Saddle Peak is the second highest peak in the Santa Monica Mountains next to Sandstone Peak. This is a great hike as you climb a ridge and get great views as you are ascending. I picked up the Backbone Trail from Piuma Road, and to get to SaddlePeak, it is about 4.4 miles with an elevation gain of about 1750 feet; thus making the round trip about 8.8 miles. The views from Saddle Peak are just as nice, if not, nicer than Sandstone Peak. You get a 360 degree view towards the Pacific Ocean, Ventura County, Downtown LA, and the San Fernando Valley. I was also able to see Mt. Baldy as well. This is a good moderate hike and it will give you a workout, so, make sure you wear a hat, sunblock and have enough water if you do this on a hot day as the first part of this hike is the switchback ascension with exposure to the Sun. You will, though, cross a very shaded creek(Cold Creek), prior to the switchbacks.

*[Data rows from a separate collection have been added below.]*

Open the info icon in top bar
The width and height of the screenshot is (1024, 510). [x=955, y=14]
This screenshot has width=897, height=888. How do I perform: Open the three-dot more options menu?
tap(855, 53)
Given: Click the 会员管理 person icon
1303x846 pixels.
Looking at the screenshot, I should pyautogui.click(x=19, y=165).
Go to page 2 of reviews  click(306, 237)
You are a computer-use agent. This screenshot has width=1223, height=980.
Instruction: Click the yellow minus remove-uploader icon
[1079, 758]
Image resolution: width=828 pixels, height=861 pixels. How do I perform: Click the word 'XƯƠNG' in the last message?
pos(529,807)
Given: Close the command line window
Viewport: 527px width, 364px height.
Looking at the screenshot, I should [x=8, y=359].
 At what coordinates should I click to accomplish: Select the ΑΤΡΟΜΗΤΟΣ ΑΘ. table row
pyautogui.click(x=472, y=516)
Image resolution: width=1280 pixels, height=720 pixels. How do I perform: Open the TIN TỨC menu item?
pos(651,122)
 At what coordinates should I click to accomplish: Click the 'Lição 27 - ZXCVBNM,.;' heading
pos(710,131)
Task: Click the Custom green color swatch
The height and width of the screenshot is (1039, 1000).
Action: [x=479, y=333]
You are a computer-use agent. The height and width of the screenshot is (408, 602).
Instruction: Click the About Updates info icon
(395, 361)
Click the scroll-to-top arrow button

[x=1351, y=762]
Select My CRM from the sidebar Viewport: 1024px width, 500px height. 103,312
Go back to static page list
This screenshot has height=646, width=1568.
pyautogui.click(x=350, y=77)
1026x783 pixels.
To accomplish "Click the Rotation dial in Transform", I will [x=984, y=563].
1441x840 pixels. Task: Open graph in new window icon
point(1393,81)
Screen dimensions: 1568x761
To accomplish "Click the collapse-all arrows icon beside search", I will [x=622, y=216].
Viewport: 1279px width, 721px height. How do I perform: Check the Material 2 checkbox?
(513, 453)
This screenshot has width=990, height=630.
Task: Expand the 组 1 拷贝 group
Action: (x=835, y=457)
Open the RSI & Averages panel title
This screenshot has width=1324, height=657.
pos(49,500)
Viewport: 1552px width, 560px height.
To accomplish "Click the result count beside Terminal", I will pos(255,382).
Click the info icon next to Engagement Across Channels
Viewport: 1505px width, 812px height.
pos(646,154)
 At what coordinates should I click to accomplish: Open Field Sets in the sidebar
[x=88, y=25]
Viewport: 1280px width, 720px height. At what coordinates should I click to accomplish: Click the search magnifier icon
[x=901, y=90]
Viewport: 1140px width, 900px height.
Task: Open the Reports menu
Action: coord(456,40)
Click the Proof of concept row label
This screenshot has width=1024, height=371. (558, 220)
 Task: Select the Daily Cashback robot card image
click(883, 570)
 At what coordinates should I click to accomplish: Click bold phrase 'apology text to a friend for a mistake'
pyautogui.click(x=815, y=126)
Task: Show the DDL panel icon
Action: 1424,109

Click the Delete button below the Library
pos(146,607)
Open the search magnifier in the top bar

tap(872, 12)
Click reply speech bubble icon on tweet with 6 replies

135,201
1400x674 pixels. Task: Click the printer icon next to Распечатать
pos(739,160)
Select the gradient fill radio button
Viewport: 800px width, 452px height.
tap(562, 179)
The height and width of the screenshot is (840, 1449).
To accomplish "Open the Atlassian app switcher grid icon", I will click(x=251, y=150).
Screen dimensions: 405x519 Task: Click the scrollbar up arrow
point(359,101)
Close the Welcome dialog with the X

View from Saddle Peak towards the Pacific Ocean covered by clouds.

Once you reach the top of the switchbacks, it will be come very flat and you will go through a saddle; then, the trail gradually ascends and will take you to a shaded area with brush and chaparral; this section will give you the feeling that you are in the woods with a sense of isolation. This whole area, beginning from the flat section is a great area to take pictures, and, you will begin to see Saddle Peak from there; take notice of the rocky formations at the distance from the peak. Continue hiking further and you will then come to a junction; if you go straight it will take to you to Stunt Road in 0.3 miles; to get to Saddle Peak, though, take a right at the junction and head up 1.3 miles via switchbacks to the peak. This last part will also be a nice little climb. Once you get to the peak, you will be greeted by a canyon wall(where I saw some people rappelling); and you will notice some caves and big holes in the rocks with different shapes; this is a very interesting rock formation and geology; as I said. You can continue going a bit further on an incline and that will take you to the highest point where you will get dramatic views in any direction. This will be a great area to relax and enjoy your surroundings. Go back the same way you came to Piuma Road, and that will complete the 8.8 mile round trip.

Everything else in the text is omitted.